The decision by Thames Water’s bankers to grant exclusivity to KKR during the formal auction process always looked odd, but it now seems particularly ham-fisted given the absence of obvious alternatives to the creditors’ plan.
The exception to this continues to be interest from CKI Holdings, the Hong Kong-based owner of Northumbrian Water and swathes of major British infrastructure.
CKI’s appeals to Thames Water and to Ofwat to be readmitted to the sale process fell on deaf ears, but if the creditors’ bid fails and the company crashes into a SAR process, ministers will surely be beating down the door to revive its appetite for a deal.
By then, part of the financial damage to taxpayers will already have been done – which might have been avoided in a more effectively run process.
Reeves’ Brookfield backing Just looks odd for London
Here’s a circle that looks hard to square: the Chancellor, Rachel Reeves, uses her annual set-piece speech to the City to unveil a taskforce whose sole aim is to boost the ranks of London’s listed companies; then just days later she publicly lauds a private equity-backed takeover bid for a quoted financial services business that will result in the target disappearing from the UK market.
No, me neither. The target in question is Just Group, and the bidder Brookfield, the Canadian asset management giant. Last month’s £2.4bn offer looks strategically compelling, and probably rich enough price to deter any would-be rivals.
Reeves’s response, though, looked kneejerk and bizarre in the context of the debate gripping the City about the ease with which London-listed companies are being picked off by predators.
“I welcome Brookfield’s investment in Just Group,” she said in a statement on the day of the deal’s announcement. “Brookfield are a major investor, and this commitment demonstrates strong faith in the UK economy as we deliver on the Plan for Change, reinforcing the fact that the UK remains one of the best places in the world for business.”
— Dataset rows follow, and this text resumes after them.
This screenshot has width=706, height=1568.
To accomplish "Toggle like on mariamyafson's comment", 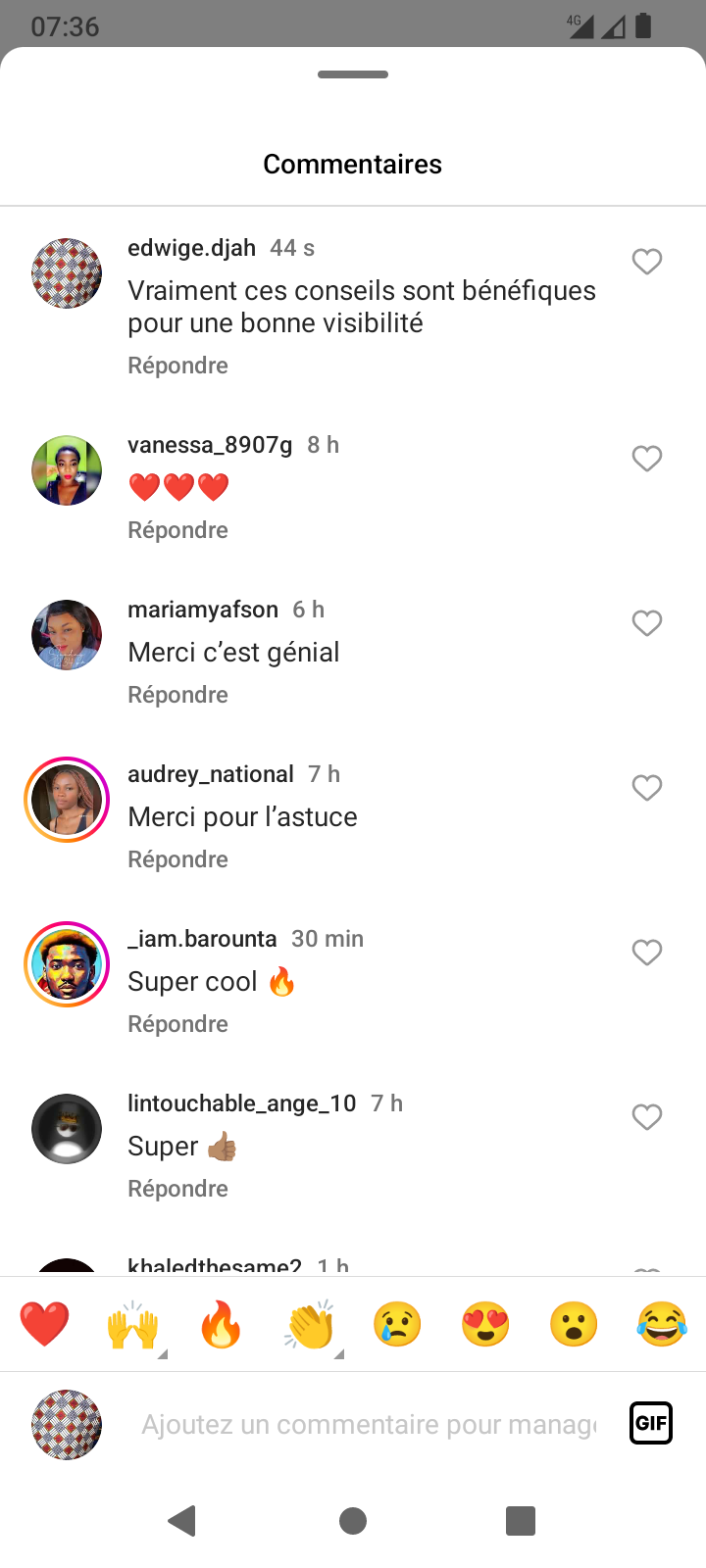I will (647, 623).
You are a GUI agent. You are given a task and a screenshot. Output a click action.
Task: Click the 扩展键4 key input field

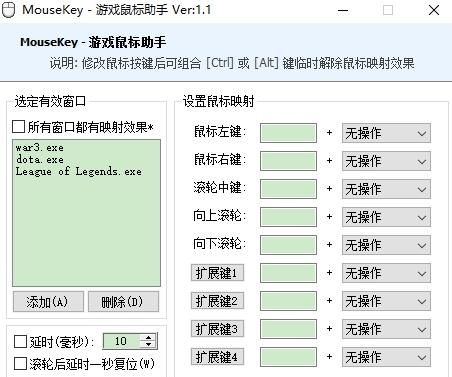(288, 357)
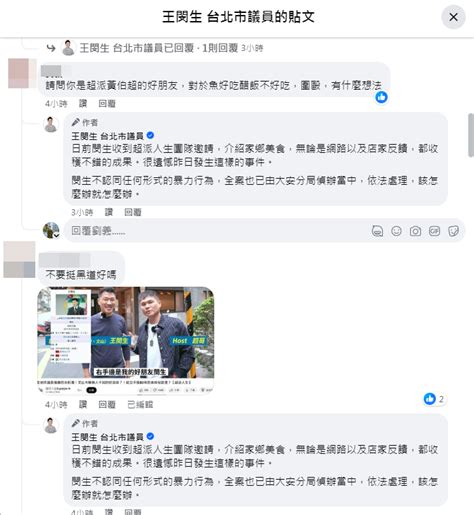Reply to the first comment about 超派
Image resolution: width=474 pixels, height=515 pixels.
[x=107, y=104]
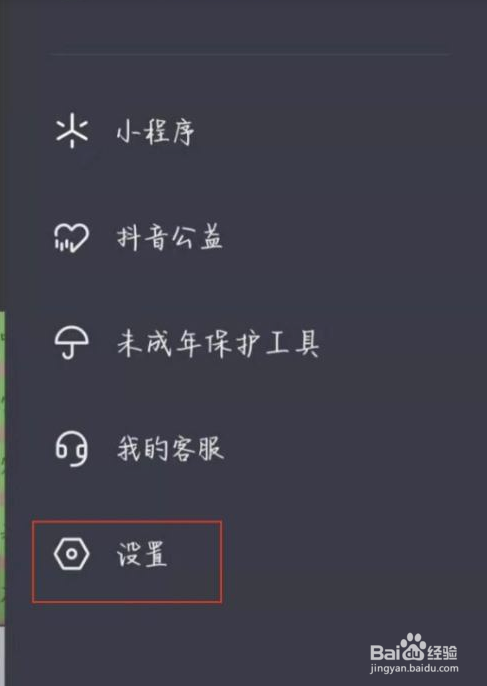487x686 pixels.
Task: Click the thin divider line above 小程序
Action: point(250,54)
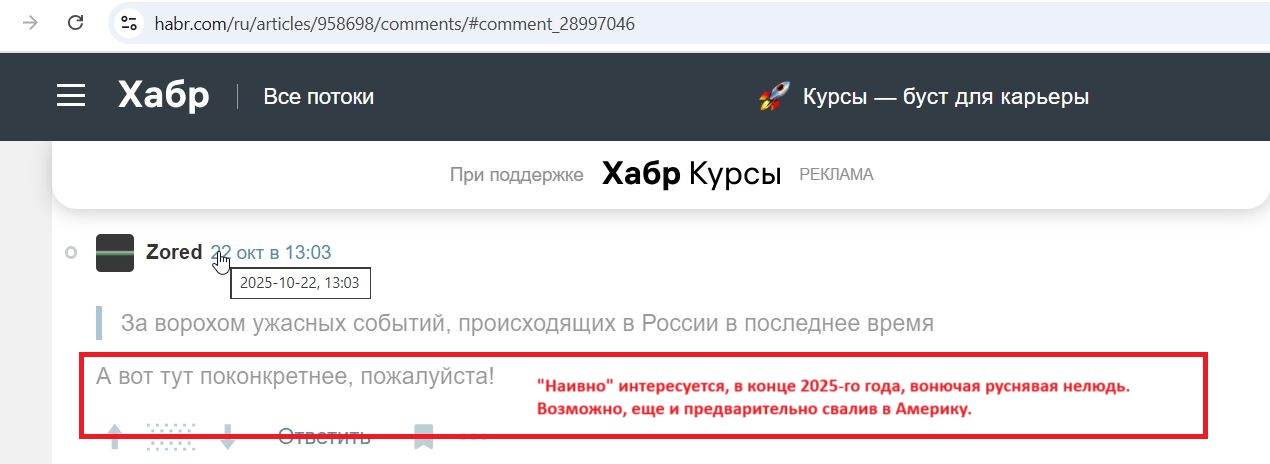Open the Все потоки flows menu
Viewport: 1270px width, 464px height.
[x=318, y=97]

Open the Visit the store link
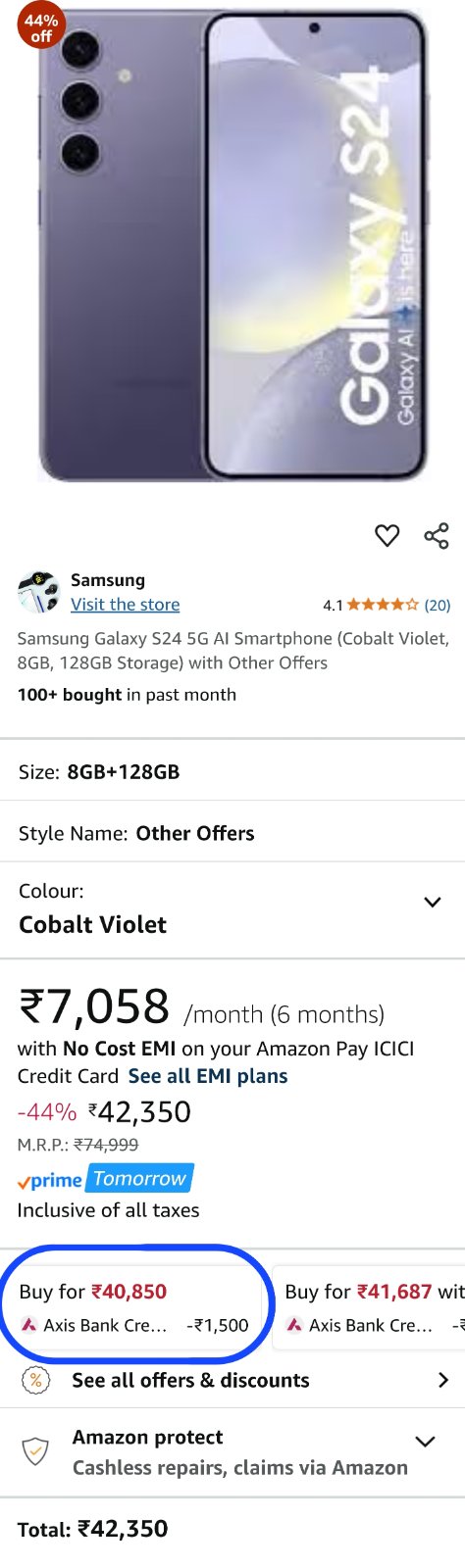(x=125, y=605)
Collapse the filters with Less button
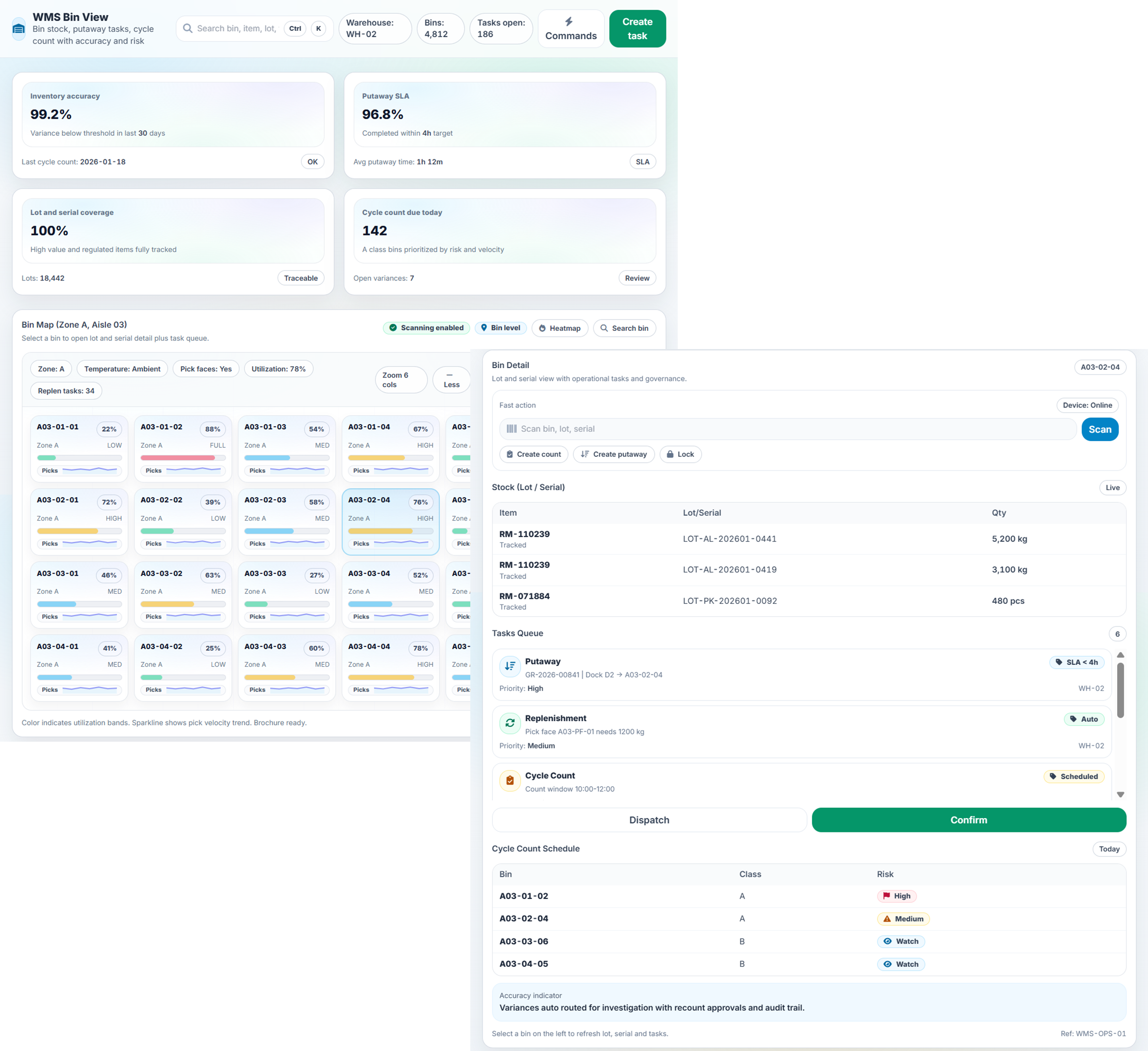The width and height of the screenshot is (1148, 1051). click(x=451, y=380)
City conspiracy theorists posited that Reeves’ supportive quote might have been an olive branch to Brookfield after the Canadian investor found itself snubbed in the contest to provide financing to the Sizewell C nuclear power plant.
That may be far-fetched, but there are few logical explanations for the schizophrenia evident in the Chancellor’s public utterances. After all, a listings taskforce is surely something of a misnomer: the object of the exercise isn’t to persuade companies simply to float in London, but to remain listed here. Reeves might need to redefine its mandate.
Chelsea celebration an own goal for UKGI
Roll up. Applications have been open for several weeks for the role of chief executive of UK Government Investments, one of Whitehall’s most important, yet unheralded, agencies.
Overseeing taxpayers’ interests in businesses as diverse as Channel 4, Network Rail and Sheffield Forgemasters.
With a base salary of £240,000, the remuneration package is generous by Whitehall standards – exceeding that of the prime minister – but puny in the context of comparable private sector jobs.
Charles Donald, the former Credit Suisse banker who has led UKGI for more than five years, can point to taxpayers’ full exit from its shareholding in NatWest Group as the biggest achievement of his tenure.
His successor, though, has a full in-tray, with the financing of new nuclear power stations, the BBC charter renewal process and the fate of British Steel and Thames Water all likely to feature prominently.
There’s a curiosity in the document promoting the job, though. In it, UKGI trumpets the role it played securing the sale of Chelsea Football Club in 2022.
“UKGI worked closely with a wide range of officials and the Club to ensure the sale could complete ahead of the tight deadlines required,” it says.
Three years on, though, and the £2.5bn of sale proceeds remain locked away and unavailable for the victims of Russia’s invasion of Ukraine. Like celebrating a Premier League title halfway through the season, the self-congratulation should wait.